▶ **Passage shown**
+++

Artificial intelligence is increasingly used in medical diagnoses, particularly for analyzing medical images like X-rays. However, studies have shown that these AI models don’t perform equally well across all demographics, often demonstrating lower accuracy for women and people of color.
Adding to these concerns, MIT researchers in 2022 discovered that AI models could predict a patient‘s race from chest X-rays with surprising accuracy, a feat impossible even for experienced radiologists. Now, the same team has uncovered a link between this ability and the observed bias. Their findings, published in Nature Medicine, suggest that models most accurate at predicting demographics also exhibit the largest “fairness gaps” – discrepancies in diagnostic accuracy across different races and genders.
“It’s well-established that high-capacity machine-learning models are good predictors of human demographics such as self-reported race or sex or age. This paper redemonstrates that capacity, and then links that capacity to the lack of performance across different groups, which has never been done,” explains Marzyeh Ghassemi, senior author of the study and an MIT associate professor of electrical engineering and computer science.
The team’s research indicates that these models may be using “demographic shortcuts” during diagnosis, leading to incorrect results for certain groups. While the researchers were able to retrain the models for improved fairness, this “debiasing” proved effective primarily when tested on patients similar to the training data. When applied to patients from different hospitals, the fairness gaps reemerged.

+++

▶ **Dataset excerpts**
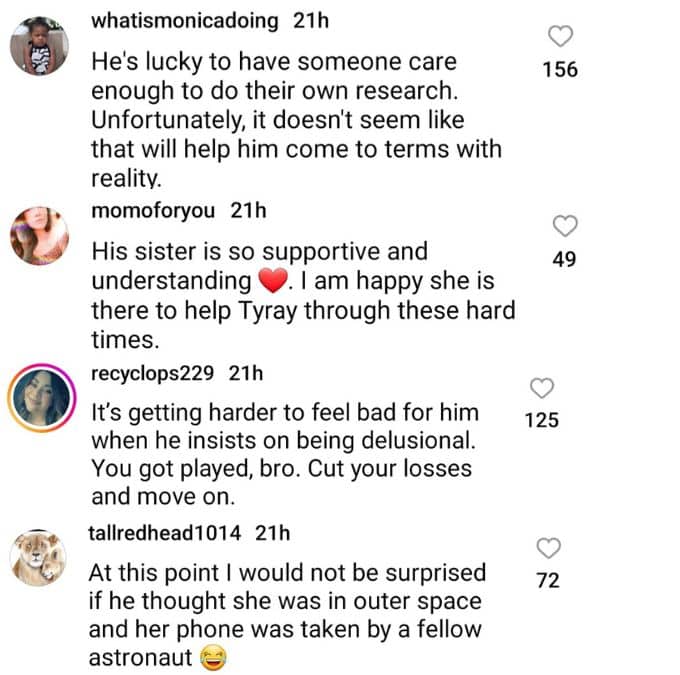Open tallredhead1014 username link
The image size is (680, 675).
[x=165, y=533]
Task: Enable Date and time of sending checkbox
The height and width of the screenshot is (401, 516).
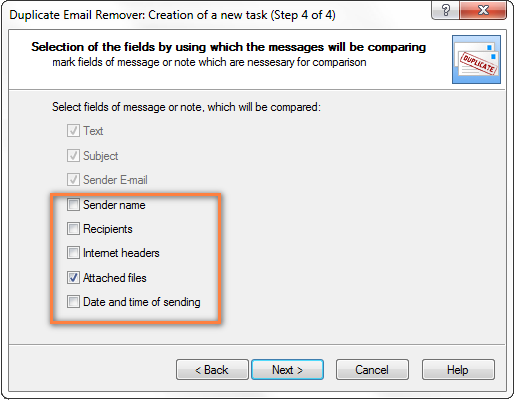Action: tap(73, 301)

+++

Retype the whole passage on AI bias in medical imaging word for word. You can set the items aside; they aren't used here.

▶ **Exercise output**
Artificial intelligence is increasingly used in medical diagnoses, particularly for analyzing medical images like X-rays. However, studies have shown that these AI models don’t perform equally well across all demographics, often demonstrating lower accuracy for women and people of color.
Adding to these concerns, MIT researchers in 2022 discovered that AI models could predict a patient‘s race from chest X-rays with surprising accuracy, a feat impossible even for experienced radiologists. Now, the same team has uncovered a link between this ability and the observed bias. Their findings, published in Nature Medicine, suggest that models most accurate at predicting demographics also exhibit the largest “fairness gaps” – discrepancies in diagnostic accuracy across different races and genders.
“It’s well-established that high-capacity machine-learning models are good predictors of human demographics such as self-reported race or sex or age. This paper redemonstrates that capacity, and then links that capacity to the lack of performance across different groups, which has never been done,” explains Marzyeh Ghassemi, senior author of the study and an MIT associate professor of electrical engineering and computer science.
The team’s research indicates that these models may be using “demographic shortcuts” during diagnosis, leading to incorrect results for certain groups. While the researchers were able to retrain the models for improved fairness, this “debiasing” proved effective primarily when tested on patients similar to the training data. When applied to patients from different hospitals, the fairness gaps reemerged.